Situasi yang ideal adalah FDIC menemukan satu pembeli aset Silicon Valley Bank, atau mungkin dua atau tiga pembeli. Kemungkinan besar bank tersebut akan dijual sedikit demi sedikit selama beberapa minggu mendatang. Deposan yang diasuransikan akan memiliki akses ke dana mereka pada hari Senin, dan setiap simpanan yang tidak diasuransikan akan tersedia karena FDIC menjual aset untuk membuat deposan utuh.
Todd Phillips, seorang konsultan dan mantan pengacara di FDIC, mengatakan dia mengharapkan deposan yang tidak diasuransikan kemungkinan akan mendapatkan kembali 85% hingga 90% dari deposito mereka jika penjualan aset bank dilakukan secara tertib. Dia mengatakan Kongres tidak pernah berniat melindungi rekening bisnis dengan asuransi deposito – bahwa teorinya adalah bisnis harus melakukan uji tuntas di bank saat menyimpan uang tunai mereka.
Melindungi rekening bank untuk memasukkan bisnis akan membutuhkan tindakan Kongres, kata Phillips. Tidak jelas apakah industri perbankan juga akan mendukung batas asuransi yang lebih tinggi, karena asuransi FDIC dibayar oleh bank melalui penilaian dan batas yang lebih tinggi akan membutuhkan penilaian yang lebih tinggi.
Philips menambahkan hal terbaik yang dapat dilakukan Washington adalah mengkomunikasikan bahwa sistem perbankan secara keseluruhan aman dan deposan yang tidak diasuransikan akan mendapatkan kembali sebagian besar uang mereka.

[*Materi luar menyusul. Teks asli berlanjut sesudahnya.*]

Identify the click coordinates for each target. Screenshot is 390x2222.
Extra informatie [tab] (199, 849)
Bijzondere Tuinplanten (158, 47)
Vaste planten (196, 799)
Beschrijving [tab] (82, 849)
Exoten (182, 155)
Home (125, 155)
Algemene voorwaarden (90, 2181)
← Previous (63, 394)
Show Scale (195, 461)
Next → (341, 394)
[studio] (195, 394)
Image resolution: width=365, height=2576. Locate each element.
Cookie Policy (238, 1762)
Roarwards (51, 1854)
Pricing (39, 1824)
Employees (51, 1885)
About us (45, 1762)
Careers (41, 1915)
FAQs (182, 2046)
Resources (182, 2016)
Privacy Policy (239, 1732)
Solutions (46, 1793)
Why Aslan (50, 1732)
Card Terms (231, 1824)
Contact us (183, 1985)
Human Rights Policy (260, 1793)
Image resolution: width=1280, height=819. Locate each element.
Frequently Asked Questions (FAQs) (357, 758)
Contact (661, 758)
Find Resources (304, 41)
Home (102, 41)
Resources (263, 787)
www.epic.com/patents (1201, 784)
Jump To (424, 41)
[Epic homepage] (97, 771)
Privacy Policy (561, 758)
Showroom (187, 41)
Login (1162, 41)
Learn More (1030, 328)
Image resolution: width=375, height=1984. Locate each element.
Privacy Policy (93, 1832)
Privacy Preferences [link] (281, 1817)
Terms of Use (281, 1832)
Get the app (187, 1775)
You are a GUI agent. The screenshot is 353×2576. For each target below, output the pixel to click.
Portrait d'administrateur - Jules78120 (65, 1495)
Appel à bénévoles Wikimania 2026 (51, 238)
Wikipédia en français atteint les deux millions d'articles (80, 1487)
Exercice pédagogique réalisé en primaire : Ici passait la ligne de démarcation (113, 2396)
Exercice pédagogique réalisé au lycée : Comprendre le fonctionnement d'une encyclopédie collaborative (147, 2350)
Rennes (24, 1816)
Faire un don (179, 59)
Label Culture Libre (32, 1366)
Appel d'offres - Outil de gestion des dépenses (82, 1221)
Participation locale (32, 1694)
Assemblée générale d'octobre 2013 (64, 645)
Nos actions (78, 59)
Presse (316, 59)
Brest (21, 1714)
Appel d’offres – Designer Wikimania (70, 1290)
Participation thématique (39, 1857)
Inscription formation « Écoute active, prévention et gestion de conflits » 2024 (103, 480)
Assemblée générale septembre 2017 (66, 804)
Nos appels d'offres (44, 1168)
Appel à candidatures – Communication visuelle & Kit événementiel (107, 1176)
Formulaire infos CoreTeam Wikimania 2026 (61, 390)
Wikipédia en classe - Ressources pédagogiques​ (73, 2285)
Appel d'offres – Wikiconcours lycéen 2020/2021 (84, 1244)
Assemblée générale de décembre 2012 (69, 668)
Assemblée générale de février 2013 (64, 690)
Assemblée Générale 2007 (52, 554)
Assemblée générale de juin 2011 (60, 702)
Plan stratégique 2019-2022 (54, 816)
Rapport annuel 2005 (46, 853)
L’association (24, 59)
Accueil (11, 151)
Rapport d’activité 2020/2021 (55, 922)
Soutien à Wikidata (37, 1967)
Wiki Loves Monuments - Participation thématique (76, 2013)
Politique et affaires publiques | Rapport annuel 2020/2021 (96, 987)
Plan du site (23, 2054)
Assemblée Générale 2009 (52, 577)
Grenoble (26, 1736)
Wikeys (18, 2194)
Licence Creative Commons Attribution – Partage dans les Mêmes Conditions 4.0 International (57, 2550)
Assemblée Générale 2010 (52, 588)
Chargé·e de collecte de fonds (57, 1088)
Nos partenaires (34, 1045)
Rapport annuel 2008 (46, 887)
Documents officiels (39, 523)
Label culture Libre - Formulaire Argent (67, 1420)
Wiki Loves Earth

“Orang-orang di Washington harus dengan tegas melawan narasi di Twitter yang berasal dari Silicon Valley. Jika orang menyadari bahwa mereka akan mendapatkan kembali 80% hingga 90% dari simpanan Anda, tetapi itu akan memakan waktu cukup lama, itu akan sangat membantu untuk menghentikan kepanikan, ”katanya.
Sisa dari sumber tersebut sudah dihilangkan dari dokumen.